Cette nouvelle e-208 pourrait aussi inaugurer le volant Hypersquare. Ce dispositif a déjà été montré sur plusieurs concept-cars de la marque. Il serait associé à une direction « steer-by-wire », sans liaison mécanique. Peugeot promet ainsi une expérience de conduite différente. La citadine devra aussi affronter une concurrence plus forte, avec les futures Renault 5 et Clio électriques.
Pour tenir son calendrier, Peugeot devrait équiper les premiers exemplaires d’un moteur électrique fourni par l’équipementier chinois Jing-Jin Electric Technologies (JJE). Le bloc Emotors, développé en France à Trémery puis assemblé en Hongrie, ne prendrait le relais qu’à partir de la mi -2028. Ce choix pourrait avoir un impact sur l’accès à certaines aides publiques. Les critères tiennent en effet compte de l’origine des composants.

Renault Captur 3
Attendu en 2028, le Renault Captur 3 prendra plus de temps que prévu à se renouveler. Contrairement aux générations précédentes, qui avaient rapidement suivi l’arrivée d’une nouvelle Clio, ce troisième opus arrivera près de deux ans après la Clio 6. Renault entend ainsi prolonger la carrière du Captur actuel, récemment restylé, tout en laissant davantage de place au Symbioz dans sa gamme.
Sur le plan du design, le Captur 3 délaissera le style néo-rétro des Renault 5 et 4 E-Tech. Il adoptera des lignes plus tendues, inspirées du concept Renault Emblème. Sous le capot, le SUV devrait conserver des motorisations essence et hybrides, dont le bloc full hybrid de 160 ch partagé avec Dacia. Une version électrique dotée d’un prolongateur d’autonomie thermique est également à l’étude. Elle pourrait offrir jusqu’à 1 400 km d’autonomie cumulée.
Pour les acheteurs attachés aux voitures françaises, ce futur Captur restera un choix rassurant. Si son développement est assuré par Renault, son assemblage devrait une nouvelle fois être confié à l’usine de Valladolid, en Espagne. Le constructeur mise ainsi sur la continuité pour préserver la rentabilité de l’un de ses modèles les plus importants.
VOIR AUSSI : Renault Mégane E-Tech restylée : voici tout ce que l’on sait de ce millésime 2026
Faut-il attendre avant d’acheter une voiture française ?
Ces cinq modèles montrent que les voitures françaises continueront d’évoluer fortement d’ici 2028. Si certaines seront assemblées en Espagne ou en Italie, ou feront appel à des partenaires étrangers pour une partie de leur technologie, leur conception, leur développement et leur identité restent bien portés par les constructeurs français.

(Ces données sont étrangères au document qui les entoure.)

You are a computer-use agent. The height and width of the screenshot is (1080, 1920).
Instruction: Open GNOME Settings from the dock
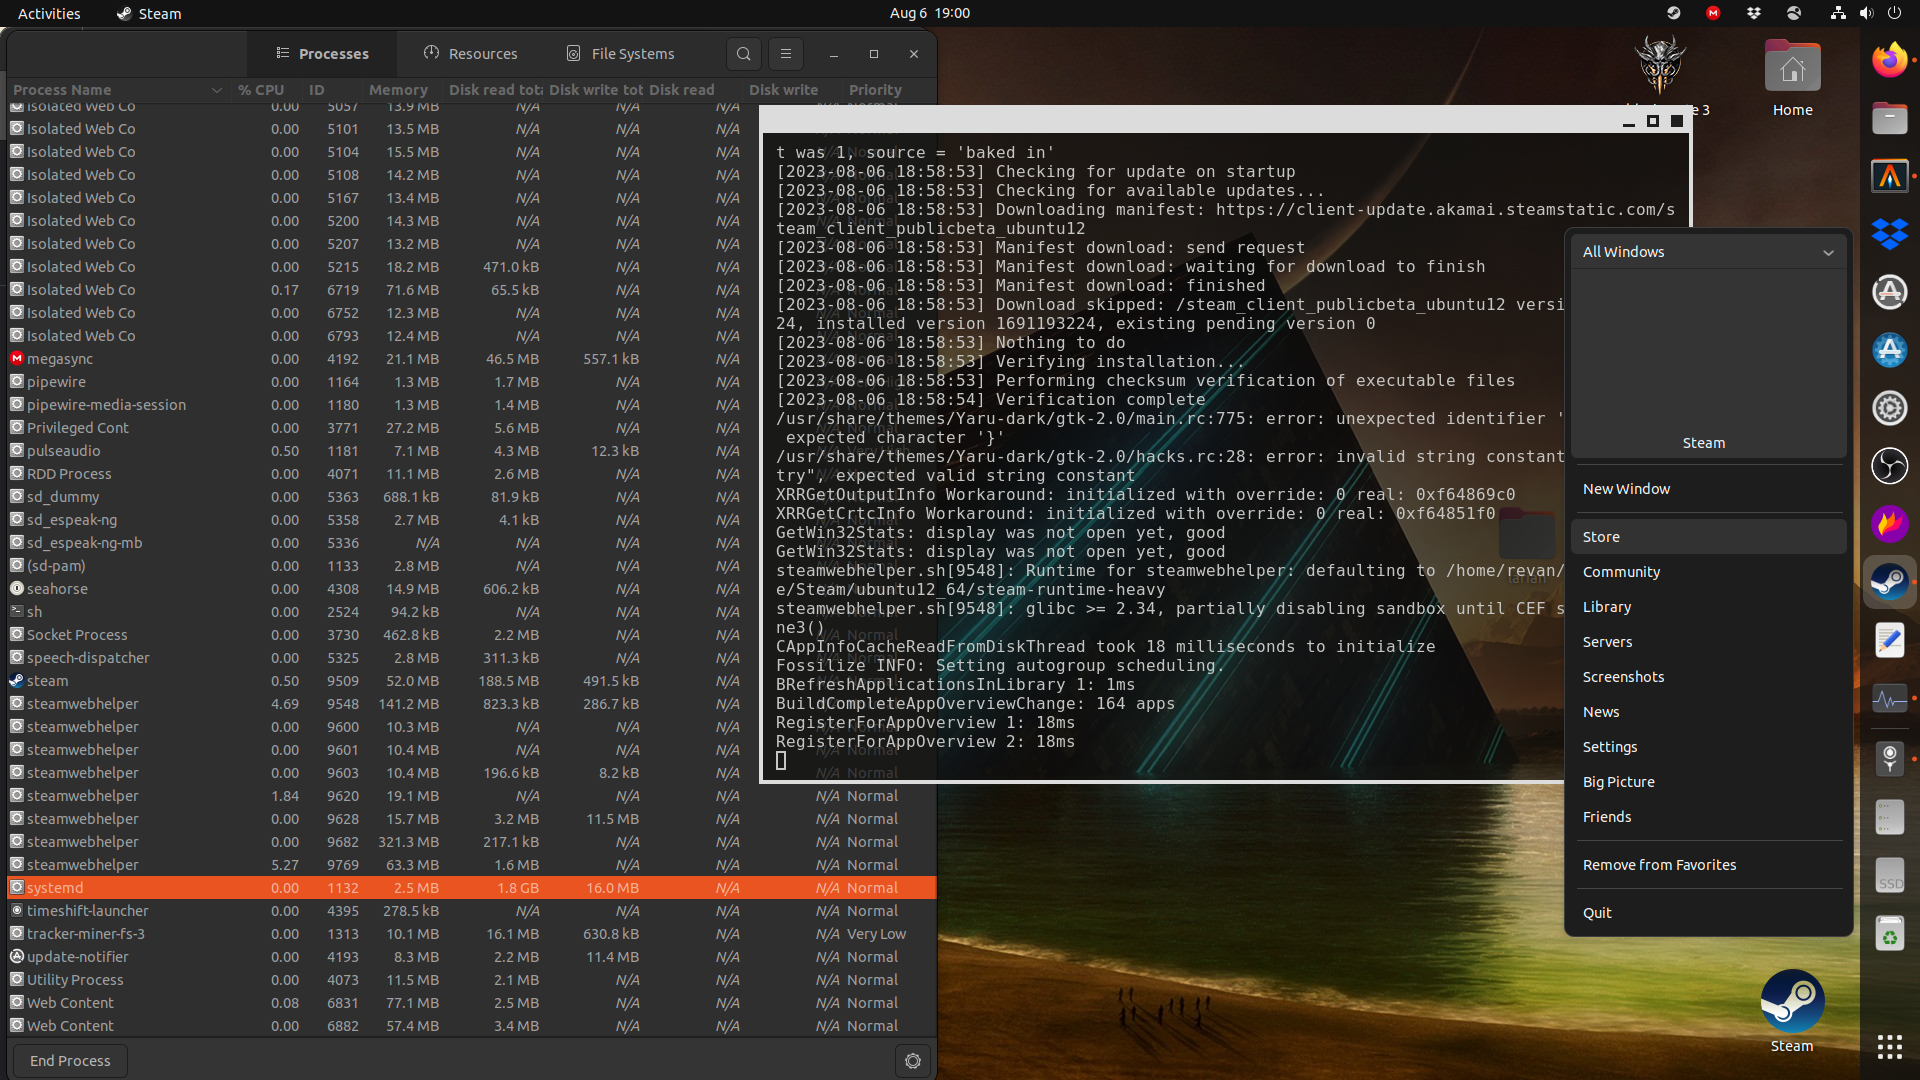click(1890, 408)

Dans une industrie automobile désormais mondialisée, cette organisation est devenue la norme. Si vous envisagez de remplacer votre véhicule dans les prochains mois et souhaitez rester fidèle à une marque française, patienter jusqu’à l’arrivée de ces nouveautés pourrait donc être un choix judicieux. Et ce n’est qu’un aperçu des futurs modèles attendus. D’autres voitures françaises devraient, elles aussi, faire leur apparition dans les années à venir.